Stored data
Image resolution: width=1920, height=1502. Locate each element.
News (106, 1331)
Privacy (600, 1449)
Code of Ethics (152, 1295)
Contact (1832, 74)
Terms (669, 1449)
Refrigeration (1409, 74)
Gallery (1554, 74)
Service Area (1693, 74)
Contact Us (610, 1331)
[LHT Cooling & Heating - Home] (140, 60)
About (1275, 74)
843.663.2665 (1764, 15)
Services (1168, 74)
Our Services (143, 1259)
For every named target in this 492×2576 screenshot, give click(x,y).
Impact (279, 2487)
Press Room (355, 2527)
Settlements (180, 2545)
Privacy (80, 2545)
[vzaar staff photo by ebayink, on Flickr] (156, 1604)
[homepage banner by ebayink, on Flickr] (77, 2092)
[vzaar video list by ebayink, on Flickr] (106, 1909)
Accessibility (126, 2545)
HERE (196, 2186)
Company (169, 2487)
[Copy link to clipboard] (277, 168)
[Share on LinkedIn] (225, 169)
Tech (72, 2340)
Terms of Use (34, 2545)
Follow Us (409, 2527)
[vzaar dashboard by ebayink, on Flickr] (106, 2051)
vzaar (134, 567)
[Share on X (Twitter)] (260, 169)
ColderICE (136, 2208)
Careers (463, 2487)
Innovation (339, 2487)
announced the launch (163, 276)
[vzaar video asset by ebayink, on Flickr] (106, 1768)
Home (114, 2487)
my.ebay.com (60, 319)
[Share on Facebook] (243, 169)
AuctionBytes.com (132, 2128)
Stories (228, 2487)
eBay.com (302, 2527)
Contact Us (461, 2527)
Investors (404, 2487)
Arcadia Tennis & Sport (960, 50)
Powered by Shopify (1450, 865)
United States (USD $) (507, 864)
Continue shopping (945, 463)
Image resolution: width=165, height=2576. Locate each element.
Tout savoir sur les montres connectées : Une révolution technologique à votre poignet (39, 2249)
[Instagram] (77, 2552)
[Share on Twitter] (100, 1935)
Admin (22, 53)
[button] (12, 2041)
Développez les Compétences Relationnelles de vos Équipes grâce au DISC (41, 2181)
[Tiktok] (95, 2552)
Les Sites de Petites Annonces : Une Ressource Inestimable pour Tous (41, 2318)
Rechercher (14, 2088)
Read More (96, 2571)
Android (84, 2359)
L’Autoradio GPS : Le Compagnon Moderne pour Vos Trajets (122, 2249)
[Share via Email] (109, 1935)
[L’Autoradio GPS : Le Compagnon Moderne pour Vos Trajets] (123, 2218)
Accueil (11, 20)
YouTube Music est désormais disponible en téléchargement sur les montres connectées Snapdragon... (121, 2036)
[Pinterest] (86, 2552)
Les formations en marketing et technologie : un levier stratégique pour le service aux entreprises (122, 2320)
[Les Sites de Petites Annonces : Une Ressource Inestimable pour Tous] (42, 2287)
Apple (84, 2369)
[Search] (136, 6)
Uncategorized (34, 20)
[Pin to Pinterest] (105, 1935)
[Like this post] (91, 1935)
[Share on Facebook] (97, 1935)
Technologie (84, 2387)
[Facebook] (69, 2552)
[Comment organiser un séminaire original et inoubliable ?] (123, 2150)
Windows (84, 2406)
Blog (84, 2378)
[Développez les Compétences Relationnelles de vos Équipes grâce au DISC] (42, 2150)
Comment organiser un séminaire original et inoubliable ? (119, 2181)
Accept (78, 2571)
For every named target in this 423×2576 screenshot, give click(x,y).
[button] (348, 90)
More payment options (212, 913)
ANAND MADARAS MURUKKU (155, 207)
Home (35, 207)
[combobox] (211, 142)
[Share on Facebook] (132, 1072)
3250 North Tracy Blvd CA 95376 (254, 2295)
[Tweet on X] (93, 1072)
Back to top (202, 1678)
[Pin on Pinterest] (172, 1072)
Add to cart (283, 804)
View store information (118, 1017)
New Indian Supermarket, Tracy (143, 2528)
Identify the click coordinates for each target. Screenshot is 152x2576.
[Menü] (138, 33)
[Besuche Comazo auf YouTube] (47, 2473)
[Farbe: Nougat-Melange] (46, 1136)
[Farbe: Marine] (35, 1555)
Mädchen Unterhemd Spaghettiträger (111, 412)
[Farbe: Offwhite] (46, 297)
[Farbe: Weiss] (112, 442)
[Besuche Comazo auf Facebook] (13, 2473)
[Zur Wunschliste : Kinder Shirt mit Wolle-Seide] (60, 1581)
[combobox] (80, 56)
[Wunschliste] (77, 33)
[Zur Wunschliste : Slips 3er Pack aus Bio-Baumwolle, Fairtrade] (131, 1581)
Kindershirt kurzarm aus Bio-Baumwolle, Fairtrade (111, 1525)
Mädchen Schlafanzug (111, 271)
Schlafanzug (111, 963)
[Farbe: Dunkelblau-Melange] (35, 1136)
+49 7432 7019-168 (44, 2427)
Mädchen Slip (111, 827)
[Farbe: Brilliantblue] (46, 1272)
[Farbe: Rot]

* **What you have to do**:
In your answer, repeat each of the records exactly.

* **Result for this exercise**:
Image resolution: width=1920, height=1502. Locate each element.
News (106, 1331)
Privacy (600, 1449)
Code of Ethics (152, 1295)
Contact (1832, 74)
Terms (669, 1449)
Refrigeration (1409, 74)
Gallery (1554, 74)
Service Area (1693, 74)
Contact Us (610, 1331)
[LHT Cooling & Heating - Home] (140, 60)
About (1275, 74)
843.663.2665 (1764, 15)
Services (1168, 74)
Our Services (143, 1259)
For every named target in this 492×2576 screenshot, give click(x,y).
Impact (279, 2487)
Press Room (355, 2527)
Settlements (180, 2545)
Privacy (80, 2545)
[vzaar staff photo by ebayink, on Flickr] (156, 1604)
[homepage banner by ebayink, on Flickr] (77, 2092)
[vzaar video list by ebayink, on Flickr] (106, 1909)
Accessibility (126, 2545)
HERE (196, 2186)
Company (169, 2487)
[Copy link to clipboard] (277, 168)
[Share on LinkedIn] (225, 169)
Tech (72, 2340)
Terms of Use (34, 2545)
Follow Us (409, 2527)
[vzaar dashboard by ebayink, on Flickr] (106, 2051)
vzaar (134, 567)
[Share on X (Twitter)] (260, 169)
ColderICE (136, 2208)
Careers (463, 2487)
Innovation (339, 2487)
announced the launch (163, 276)
[vzaar video asset by ebayink, on Flickr] (106, 1768)
Home (114, 2487)
my.ebay.com (60, 319)
[Share on Facebook] (243, 169)
AuctionBytes.com (132, 2128)
Stories (228, 2487)
eBay.com (302, 2527)
Contact Us (461, 2527)
Investors (404, 2487)
Arcadia Tennis & Sport (960, 50)
Powered by Shopify (1450, 865)
United States (USD $) (507, 864)
Continue shopping (945, 463)
Image resolution: width=165, height=2576. Locate each element.
Tout savoir sur les montres connectées : Une révolution technologique à votre poignet (39, 2249)
[Instagram] (77, 2552)
[Share on Twitter] (100, 1935)
Admin (22, 53)
[button] (12, 2041)
Développez les Compétences Relationnelles de vos Équipes grâce au DISC (41, 2181)
[Tiktok] (95, 2552)
Les Sites de Petites Annonces : Une Ressource Inestimable pour Tous (41, 2318)
Rechercher (14, 2088)
Read More (96, 2571)
Android (84, 2359)
L’Autoradio GPS : Le Compagnon Moderne pour Vos Trajets (122, 2249)
[Share via Email] (109, 1935)
[L’Autoradio GPS : Le Compagnon Moderne pour Vos Trajets] (123, 2218)
Accueil (11, 20)
YouTube Music est désormais disponible en téléchargement sur les montres connectées Snapdragon... (121, 2036)
[Pinterest] (86, 2552)
Les formations en marketing et technologie : un levier stratégique pour le service aux entreprises (122, 2320)
[Les Sites de Petites Annonces : Une Ressource Inestimable pour Tous] (42, 2287)
Apple (84, 2369)
[Search] (136, 6)
Uncategorized (34, 20)
[Pin to Pinterest] (105, 1935)
[Like this post] (91, 1935)
[Share on Facebook] (97, 1935)
Technologie (84, 2387)
[Facebook] (69, 2552)
[Comment organiser un séminaire original et inoubliable ?] (123, 2150)
Windows (84, 2406)
Blog (84, 2378)
[Développez les Compétences Relationnelles de vos Équipes grâce au DISC] (42, 2150)
Comment organiser un séminaire original et inoubliable ? (119, 2181)
Accept (78, 2571)
For every named target in this 423×2576 screenshot, give click(x,y).
[button] (348, 90)
More payment options (212, 913)
ANAND MADARAS MURUKKU (155, 207)
Home (35, 207)
[combobox] (211, 142)
[Share on Facebook] (132, 1072)
3250 North Tracy Blvd CA 95376 (254, 2295)
[Tweet on X] (93, 1072)
Back to top (202, 1678)
[Pin on Pinterest] (172, 1072)
Add to cart (283, 804)
View store information (118, 1017)
New Indian Supermarket, Tracy (143, 2528)
Identify the click coordinates for each target. Screenshot is 152x2576.
[Menü] (138, 33)
[Besuche Comazo auf YouTube] (47, 2473)
[Farbe: Nougat-Melange] (46, 1136)
[Farbe: Marine] (35, 1555)
Mädchen Unterhemd Spaghettiträger (111, 412)
[Farbe: Offwhite] (46, 297)
[Farbe: Weiss] (112, 442)
[Besuche Comazo auf Facebook] (13, 2473)
[Zur Wunschliste : Kinder Shirt mit Wolle-Seide] (60, 1581)
[combobox] (80, 56)
[Wunschliste] (77, 33)
[Zur Wunschliste : Slips 3er Pack aus Bio-Baumwolle, Fairtrade] (131, 1581)
Kindershirt kurzarm aus Bio-Baumwolle, Fairtrade (111, 1525)
Mädchen Schlafanzug (111, 271)
Schlafanzug (111, 963)
[Farbe: Dunkelblau-Melange] (35, 1136)
+49 7432 7019-168 (44, 2427)
Mädchen Slip (111, 827)
[Farbe: Brilliantblue] (46, 1272)
[Farbe: Rot]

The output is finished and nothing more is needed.